● Seçilmiş Bölüm:
Hıdır Göktaş yazdı: CHP’nin vezir açmazı— Cumhurbaşkanı adayını açıklamak ya da açıklamamak
CHP, cumhurbaşkanı adayını belirleme sürecinde kritik bir karar vermek zorunda. Ön seçim mi yapılmalı, yoksa aday gizli mi tutulmalı? CHP’nin cumhurbaşkanı adayını açıklama veya açıklamama açmazı üzerine Hıdır Göktaş’ın detaylı analizini bu haftaki “CHP’nin vezir açmazı” başlıklı yazısında okuyabilirsiniz.
“Yağlı boya tablo eskimeye yüz tuttukça bazen şeffaf bir hal alır. Bu olduğunda kimi tablolarda ilk fırça darbelerini görmek mümkündür. Kadının elbisesi içinde görülen ağaç, köpeğinden kaçan bir çocuk, artık denize açılmayan eski bir tekne. Buna pentimento denir. Çünkü ressam vazgeçmiş, fikir değiştirmiştir.”
1977 yılında çekilen Julia filminin açılış sahnesinde göldeki bir sandalda oltayla balık tutmakta olan kadın, iç ses olarak bunları söylemektedir. “Pentimento” sözcüğünü ilk kez bu filmde duymuştum, film Ankara’da Maltepe semtindeki Eti Kültür Sinemasında gösterilmekteydi. O zaman astsubay okulu son sınıfındaydım ve 18’inci yaşımın içindeydim. Son sınıftaki bölük komutanımız Yüzbaşı Yakup Yavuzer kimsenin yapmadığını yapmış ve askeri okula satranç takımları aldırmış, bizlere satrancı öğretmeyi kafasına koymuş, satrancın ne kadar önemli bir oyun olduğunu bize anlatmaya çalışıyordu. Onun da etkisiyle satranç öğrenmiş ve becerilerimi geliştirmek için de kitap arayışındaydım. Zafer Çarşısı’ndaki kitapçılarda Jose Raul Capablanca’nın satranç kitabını almış ve elimde o kitapla da Julia filmini izlemeye başlamıştım. Filmde pentimento sözcüğünü duyunca da, unutmayayım diye o kitabın ilk sayfasına yazmıştım. Kitabın o sayfasının fotoğrafını buraya koymayı çok isterdim ama o kitap ne yazık ki Ankara’daki kitaplarımın arasında değil.

● Veri Kayıtları:
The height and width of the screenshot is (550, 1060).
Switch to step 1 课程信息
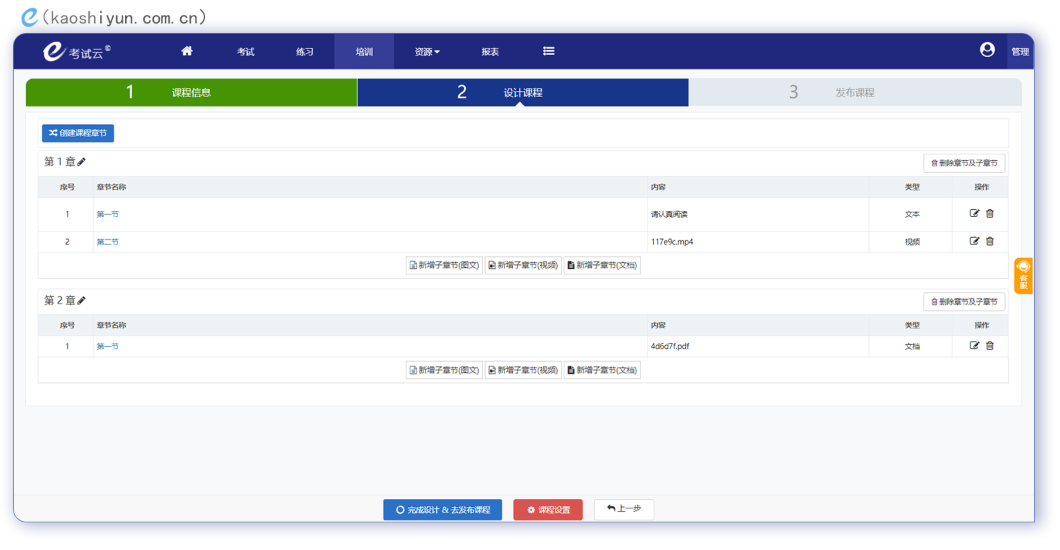point(191,93)
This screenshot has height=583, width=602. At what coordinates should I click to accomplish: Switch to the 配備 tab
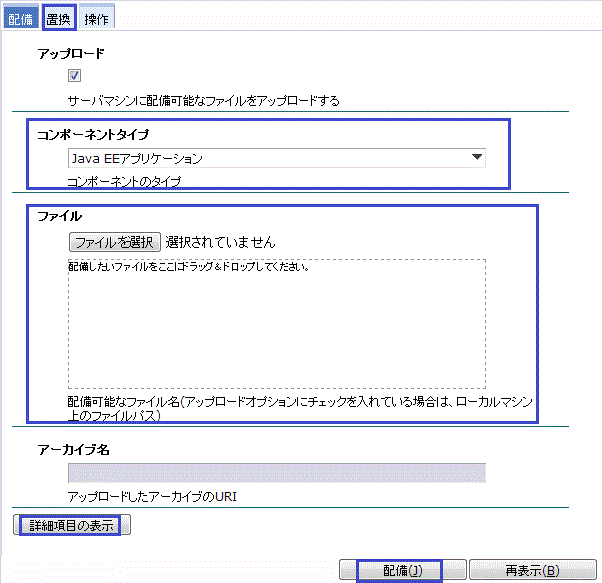[x=21, y=18]
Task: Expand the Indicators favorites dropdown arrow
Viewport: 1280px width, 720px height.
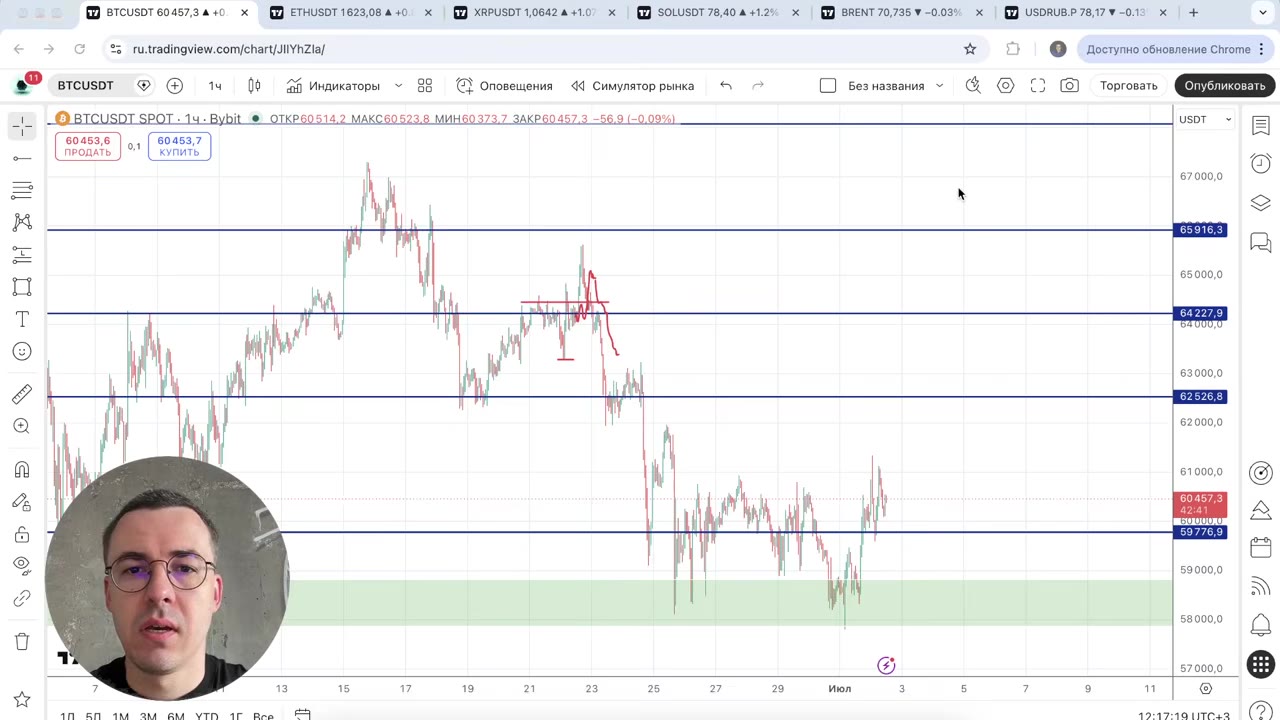Action: coord(398,86)
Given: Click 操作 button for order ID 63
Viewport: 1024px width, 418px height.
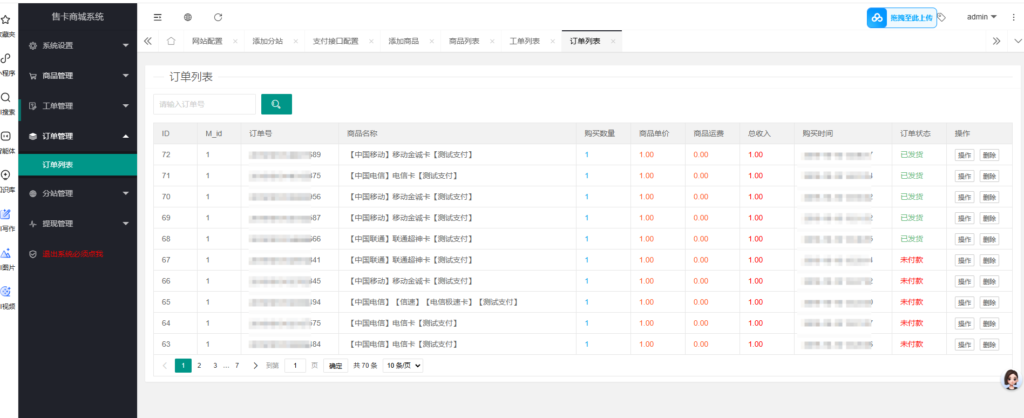Looking at the screenshot, I should [965, 344].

● Görevin Amacı 1: CHP'nin cumhurbaşkanı adayı açmazını ele alan yazıda "Hıdır Göktaş yazdı: CHP’nin" sözleriyle başlayıp "başlıklı yazısında okuyabilirsiniz." sözleriyle biten bölümü hiçbir değişiklik yapmadan yazınız.
● Görevin Amacı 2: CHP'nin cumhurbaşkanı adayı açmazını ele alan yazıyı kaldığı yerden sürdürünüz.
Bu satırlar başka bir kaynaktan alınmıştır.

● Cevap 1:
Hıdır Göktaş yazdı: CHP’nin vezir açmazı— Cumhurbaşkanı adayını açıklamak ya da açıklamamak
CHP, cumhurbaşkanı adayını belirleme sürecinde kritik bir karar vermek zorunda. Ön seçim mi yapılmalı, yoksa aday gizli mi tutulmalı? CHP’nin cumhurbaşkanı adayını açıklama veya açıklamama açmazı üzerine Hıdır Göktaş’ın detaylı analizini bu haftaki “CHP’nin vezir açmazı” başlıklı yazısında okuyabilirsiniz.

● Cevap 2:
Filmde pentimento sözcüğünü öğrenirken, satranç kitabında da “vezir açmazı” kavramını ve ne olduğunu öğrenmiştim. Bir oyuncu rakibi şah çektiğinde mattan kurtulmak için vezirini şahın önüne getirdiği an bir vezir açmazı oluşmuş demektir ve bu durumda şahı korumak için vezirini bir file ya da kaleye değişmek zorunda kalabilir. Satrançta “açmaz” kavramı farklı taşların hareket alanını kısıtlamada da kullanılır ama en etkili açmaz vezir açmazıdır. Bu durumda oyuncu ya en güçlü taşını, vezirini hareket ettiremez ya da yukarıda da yazdığım gibi daha değersiz bir taşa feda eder ve oyundaki gücünü önemli ölçüde kaybeder.
Yazıya neden bu iki kavramla girdiğimi açıklamaya çalışayım. CHP Erdoğan’ın siyasi hamleleri karşısında oyun kurabilmek için önemli bir hamle yapmaya hazırlanıyor. Cumhurbaşkanı adayını ön seçimle belirlemek. Bu durumun neden vezir açmazı anlamına geldiğini irdelemeye çalışacağım.
Pentimento sözcüğüne gelince her ne kadar Erdoğan’ın sanat gibi bir sorunu olmasa da önündeki tuvale resimler yapıyor ve biz üstteki resimleri görürken, altta kalan fırça darbelerini ve aslında ne yapmak istediğini, neden vazgeçip neye yöneldiğini anlamakta zorlanıyoruz.
Bu iki sözcüğe ilişkin notlarımı burada bırakıp, asıl söyleyeceklerini anlatabilmek için biraz gerilere gitmek istiyorum.
CHP 31 Mart 2024 yerel seçimlerinde sağladığı başarıyı doğru yönetemedi. Birinci parti olarak ve sahip olduğu belediye başkanlıklarına yenilerini ekleyerek büyük bir başarı sağlamıştı halbuki. Bu başarının ardından CHP Genel Başkanı Özgür Özel, birinci parti olmanın verdiği özgüvenle, adına “normalleşme” ya da “yumuşama” denilen bir süreç başlatarak Erdoğan’la görüşmenin yolunu seçti. Karşılıklı görüşmeler oldu ve olduğuyla kaldı.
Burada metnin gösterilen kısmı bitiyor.